> **Records from a dataset**:
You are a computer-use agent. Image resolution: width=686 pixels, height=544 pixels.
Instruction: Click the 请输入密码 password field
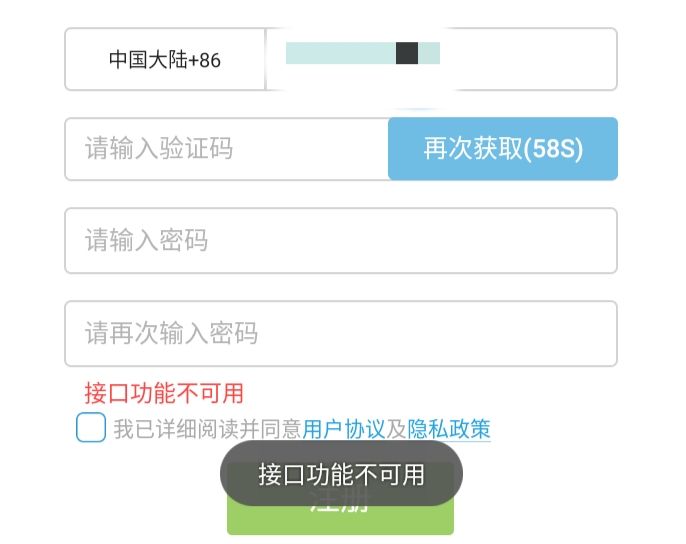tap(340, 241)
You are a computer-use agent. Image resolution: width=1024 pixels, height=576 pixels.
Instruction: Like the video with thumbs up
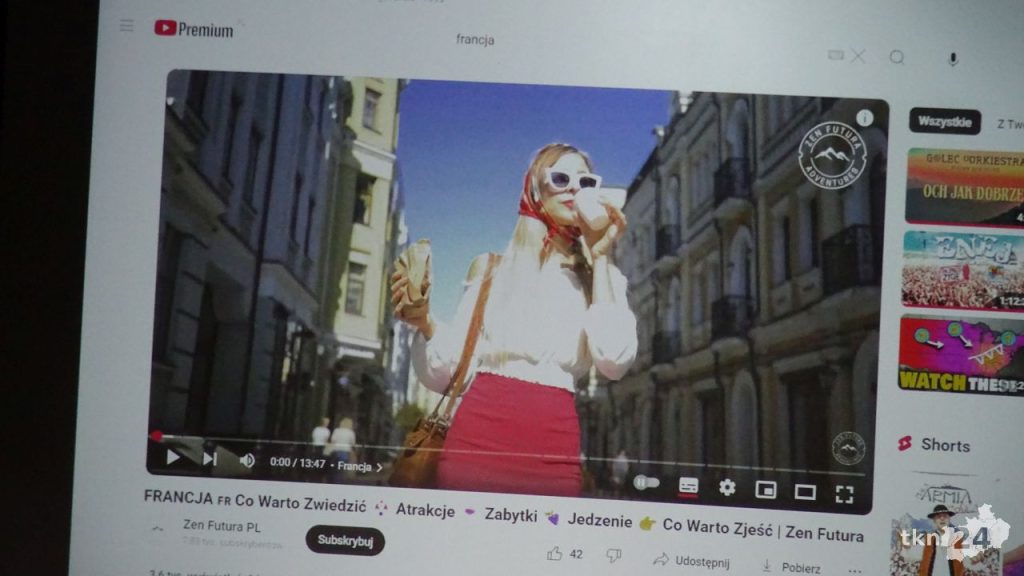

> **Try it**:
Please retype every entry above exactly, leaving out any picture.

> **Output of the task**:
You are a computer-use agent. Image resolution: width=686 pixels, height=544 pixels.
Instruction: Click the 请输入密码 password field
tap(340, 241)
You are a computer-use agent. Image resolution: width=1024 pixels, height=576 pixels.
Instruction: Like the video with thumbs up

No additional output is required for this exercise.